*** Source material ***

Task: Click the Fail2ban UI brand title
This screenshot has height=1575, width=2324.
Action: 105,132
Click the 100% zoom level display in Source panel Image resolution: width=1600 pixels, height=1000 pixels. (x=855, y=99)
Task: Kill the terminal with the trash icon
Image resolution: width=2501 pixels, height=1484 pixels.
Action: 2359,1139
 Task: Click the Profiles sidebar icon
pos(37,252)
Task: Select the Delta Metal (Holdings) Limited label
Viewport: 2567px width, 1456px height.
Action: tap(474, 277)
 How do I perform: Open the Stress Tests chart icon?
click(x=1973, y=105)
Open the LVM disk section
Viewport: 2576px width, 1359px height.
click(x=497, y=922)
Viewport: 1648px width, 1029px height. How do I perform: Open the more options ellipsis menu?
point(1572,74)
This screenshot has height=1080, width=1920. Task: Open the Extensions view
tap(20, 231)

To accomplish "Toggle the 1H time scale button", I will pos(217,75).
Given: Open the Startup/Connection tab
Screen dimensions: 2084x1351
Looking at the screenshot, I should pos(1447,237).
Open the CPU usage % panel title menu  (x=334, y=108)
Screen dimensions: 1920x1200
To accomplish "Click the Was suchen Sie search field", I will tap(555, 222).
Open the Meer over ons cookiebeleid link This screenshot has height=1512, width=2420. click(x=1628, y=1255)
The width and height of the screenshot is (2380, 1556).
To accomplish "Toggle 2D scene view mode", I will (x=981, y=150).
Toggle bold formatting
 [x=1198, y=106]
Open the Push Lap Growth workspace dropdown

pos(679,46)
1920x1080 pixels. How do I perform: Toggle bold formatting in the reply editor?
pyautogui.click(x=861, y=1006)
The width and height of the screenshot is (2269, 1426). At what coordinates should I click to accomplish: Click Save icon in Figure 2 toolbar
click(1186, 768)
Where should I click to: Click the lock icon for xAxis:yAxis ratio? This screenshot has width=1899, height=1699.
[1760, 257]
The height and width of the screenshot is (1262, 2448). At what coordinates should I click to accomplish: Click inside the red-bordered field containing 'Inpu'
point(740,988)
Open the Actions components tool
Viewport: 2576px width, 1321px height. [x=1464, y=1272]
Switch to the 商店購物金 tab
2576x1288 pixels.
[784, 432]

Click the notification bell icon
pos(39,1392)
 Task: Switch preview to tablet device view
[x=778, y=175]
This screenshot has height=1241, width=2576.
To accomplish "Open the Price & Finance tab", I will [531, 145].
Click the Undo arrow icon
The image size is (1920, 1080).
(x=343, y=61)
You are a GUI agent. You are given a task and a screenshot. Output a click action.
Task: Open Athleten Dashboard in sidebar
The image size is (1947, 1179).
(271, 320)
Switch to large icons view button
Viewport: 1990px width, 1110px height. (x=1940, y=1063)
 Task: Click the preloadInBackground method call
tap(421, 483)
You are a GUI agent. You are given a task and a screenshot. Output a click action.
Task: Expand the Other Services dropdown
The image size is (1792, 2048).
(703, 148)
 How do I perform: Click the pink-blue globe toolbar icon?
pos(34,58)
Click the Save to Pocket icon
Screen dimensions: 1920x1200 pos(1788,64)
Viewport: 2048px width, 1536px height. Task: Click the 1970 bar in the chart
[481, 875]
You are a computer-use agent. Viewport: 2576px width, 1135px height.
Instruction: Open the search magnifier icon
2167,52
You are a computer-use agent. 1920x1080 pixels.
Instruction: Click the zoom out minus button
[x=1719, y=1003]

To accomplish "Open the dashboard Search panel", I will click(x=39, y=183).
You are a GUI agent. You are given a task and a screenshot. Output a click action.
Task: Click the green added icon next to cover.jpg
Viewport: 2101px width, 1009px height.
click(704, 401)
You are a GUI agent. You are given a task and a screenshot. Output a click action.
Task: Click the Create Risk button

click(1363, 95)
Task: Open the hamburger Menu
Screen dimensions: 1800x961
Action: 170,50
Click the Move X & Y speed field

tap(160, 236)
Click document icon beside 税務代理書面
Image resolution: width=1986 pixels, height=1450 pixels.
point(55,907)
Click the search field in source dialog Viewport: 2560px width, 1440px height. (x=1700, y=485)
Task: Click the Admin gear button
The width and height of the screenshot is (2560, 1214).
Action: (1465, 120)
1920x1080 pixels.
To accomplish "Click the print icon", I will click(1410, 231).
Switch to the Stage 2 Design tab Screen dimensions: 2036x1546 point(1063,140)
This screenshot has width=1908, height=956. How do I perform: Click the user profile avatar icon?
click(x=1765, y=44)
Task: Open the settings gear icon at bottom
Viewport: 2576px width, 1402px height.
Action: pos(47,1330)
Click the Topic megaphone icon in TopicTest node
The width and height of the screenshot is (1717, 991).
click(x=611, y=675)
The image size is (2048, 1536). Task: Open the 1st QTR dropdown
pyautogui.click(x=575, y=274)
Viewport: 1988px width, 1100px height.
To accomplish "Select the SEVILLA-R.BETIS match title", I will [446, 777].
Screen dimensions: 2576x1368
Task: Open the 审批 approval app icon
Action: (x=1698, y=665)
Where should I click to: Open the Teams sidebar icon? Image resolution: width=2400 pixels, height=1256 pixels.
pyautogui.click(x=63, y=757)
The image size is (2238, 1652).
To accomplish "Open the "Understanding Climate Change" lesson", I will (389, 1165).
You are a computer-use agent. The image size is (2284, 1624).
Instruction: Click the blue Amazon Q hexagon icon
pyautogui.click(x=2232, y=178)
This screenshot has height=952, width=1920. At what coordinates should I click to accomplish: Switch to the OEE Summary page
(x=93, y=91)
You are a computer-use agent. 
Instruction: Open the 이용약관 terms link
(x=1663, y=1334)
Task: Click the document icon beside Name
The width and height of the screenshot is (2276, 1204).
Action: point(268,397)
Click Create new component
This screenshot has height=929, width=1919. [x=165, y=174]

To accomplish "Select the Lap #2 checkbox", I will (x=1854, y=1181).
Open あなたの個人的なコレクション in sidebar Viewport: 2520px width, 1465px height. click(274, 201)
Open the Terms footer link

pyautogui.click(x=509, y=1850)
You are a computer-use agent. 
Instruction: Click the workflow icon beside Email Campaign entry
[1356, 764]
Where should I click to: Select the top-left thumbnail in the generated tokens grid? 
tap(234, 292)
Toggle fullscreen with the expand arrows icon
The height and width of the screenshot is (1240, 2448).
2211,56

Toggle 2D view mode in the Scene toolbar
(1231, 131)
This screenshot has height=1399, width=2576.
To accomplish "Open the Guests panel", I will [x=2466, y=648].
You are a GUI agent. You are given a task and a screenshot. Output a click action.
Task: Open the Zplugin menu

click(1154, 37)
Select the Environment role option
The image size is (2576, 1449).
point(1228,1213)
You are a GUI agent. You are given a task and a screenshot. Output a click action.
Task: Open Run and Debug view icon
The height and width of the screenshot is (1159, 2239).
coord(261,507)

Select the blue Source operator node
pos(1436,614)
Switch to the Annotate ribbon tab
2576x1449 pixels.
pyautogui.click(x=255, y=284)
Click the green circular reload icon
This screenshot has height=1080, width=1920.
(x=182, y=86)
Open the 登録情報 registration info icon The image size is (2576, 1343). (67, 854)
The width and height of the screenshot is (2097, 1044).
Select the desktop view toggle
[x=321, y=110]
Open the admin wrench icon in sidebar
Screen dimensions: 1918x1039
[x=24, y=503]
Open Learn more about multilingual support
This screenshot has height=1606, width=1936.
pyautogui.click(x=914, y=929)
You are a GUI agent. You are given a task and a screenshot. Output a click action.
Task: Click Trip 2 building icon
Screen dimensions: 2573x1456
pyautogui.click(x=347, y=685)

*** End of Source material ***

* **Requirement**:
Write out exactly the lines that fall from the line with "Open the Actions components tool" to the line with "You are a computer-use agent. 1920x1080" in the records above, keeping both ends.

* **Answer area**:
Open the Actions components tool
Viewport: 2576px width, 1321px height. [x=1464, y=1272]
Switch to the 商店購物金 tab
2576x1288 pixels.
[784, 432]

Click the notification bell icon
pos(39,1392)
 Task: Switch preview to tablet device view
[x=778, y=175]
This screenshot has height=1241, width=2576.
To accomplish "Open the Price & Finance tab", I will [531, 145].
Click the Undo arrow icon
The image size is (1920, 1080).
(x=343, y=61)
You are a GUI agent. You are given a task and a screenshot. Output a click action.
Task: Open Athleten Dashboard in sidebar
The image size is (1947, 1179).
(271, 320)
Switch to large icons view button
Viewport: 1990px width, 1110px height. (x=1940, y=1063)
 Task: Click the preloadInBackground method call
tap(421, 483)
You are a GUI agent. You are given a task and a screenshot. Output a click action.
Task: Expand the Other Services dropdown
The image size is (1792, 2048).
(703, 148)
 How do I perform: Click the pink-blue globe toolbar icon?
pos(34,58)
Click the Save to Pocket icon
Screen dimensions: 1920x1200 pos(1788,64)
Viewport: 2048px width, 1536px height. Task: Click the 1970 bar in the chart
[481, 875]
You are a computer-use agent. Viewport: 2576px width, 1135px height.
Instruction: Open the search magnifier icon
2167,52
You are a computer-use agent. 1920x1080 pixels.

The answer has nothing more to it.